A slipcovered sofa and a built-in window seat are among the family’s favorite hangout spots for reading or snuggling in front of the fire. A Moroccan rug anchors the seating area and complements the solid fabrics with a bold graphic pattern.
“This area is a haven of outdoor recreation with many lakes, spectacular fishing, a nearby ski resort, and ATV and hiking trails,” says Whitten. “The family visits every week—even in the winter—so we made sure to implement energy-efficient features including high-performance windows, spray foam insulation, and radiant heated floors. There’s also a home office where the couple can work remotely,” he sums.
Backdropped by an open staircase, the adjacent dining area is kept airy and light with minimal clean-lined furnishings, including a reclaimed pine farmhouse-style table from Restoration Hardware, hand-crafted Shaker-style chairs from O&G Studio, and a black iron chandelier from Ballard Designs. Unobtrusive yet ample cabinetry hugs the back wall and creates even more room to breathe.
A nickel-gap pine-board accent wall creates a glorious window to the woods atop the staircase leading to the second-story master suite, two guest bedrooms, a bunk room that sleeps five, and a generous Jack-and-Jill bathroom. Hudson Bay wool blankets draped over the stair rail give colorful texture to a cozy nook at the top of the stairs.
Find Your Niche
Perhaps some of the home’s most inviting features are the cozy built-in nooks made for reading, sleeping, and daydreaming. Upstairs, cocoon-like bunk beds give the kids a secret alcove all their own, and the living room’s reading nook offers the best seat in the house for watching a summer rainstorm or the first winter snowfall.
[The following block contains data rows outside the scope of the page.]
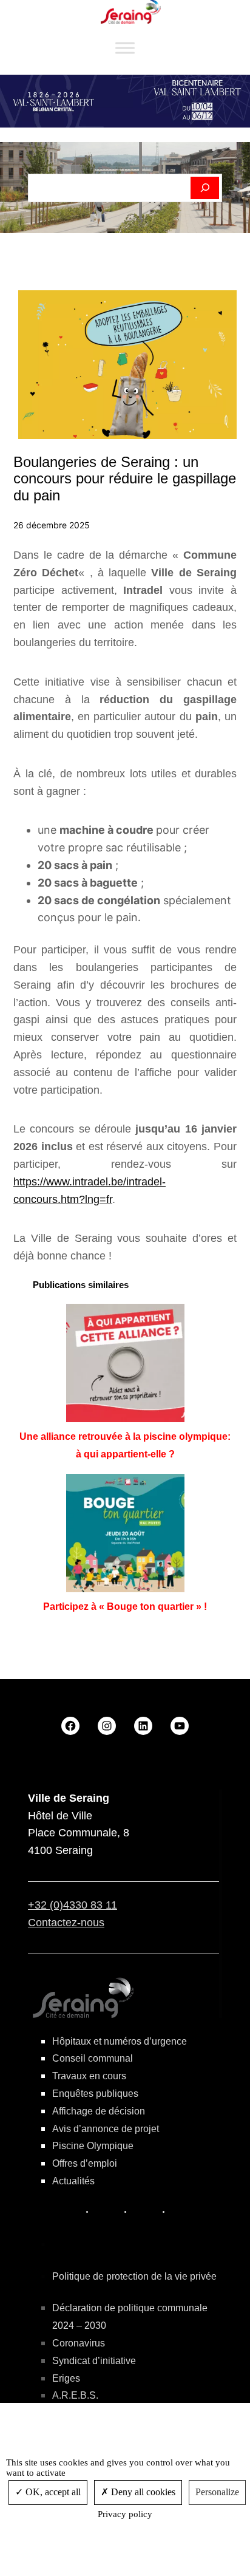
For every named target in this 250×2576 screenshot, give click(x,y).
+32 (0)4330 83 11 (72, 1905)
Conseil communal (92, 2058)
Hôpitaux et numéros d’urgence (119, 2041)
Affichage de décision (98, 2111)
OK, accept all (52, 2492)
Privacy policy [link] (125, 2514)
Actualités (73, 2181)
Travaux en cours (89, 2076)
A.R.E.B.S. (75, 2395)
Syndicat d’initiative (94, 2361)
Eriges (66, 2378)
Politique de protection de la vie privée (134, 2276)
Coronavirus (78, 2343)
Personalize (217, 2492)
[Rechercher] (205, 188)
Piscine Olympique (92, 2146)
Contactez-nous (66, 1923)
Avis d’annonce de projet (105, 2129)
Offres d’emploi (84, 2163)
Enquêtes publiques (95, 2093)
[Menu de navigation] (125, 48)
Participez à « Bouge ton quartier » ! (125, 1606)
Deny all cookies (142, 2492)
“We enjoyed designing all the built-ins, and I especially enjoyed having a hand in the bunk beds and all the finishes in that room,” says Bortles. “Throughout the property, we worked with the homeowners to create spaces that encourage little pauses—special moments—where you can just take it all in. The bunk room conjures memories of staying up late into the night and chatting, and the breathtaking views from the window seat and the terrace outside inspire you to ponder the beautiful natural environment and the refreshing lake beyond.”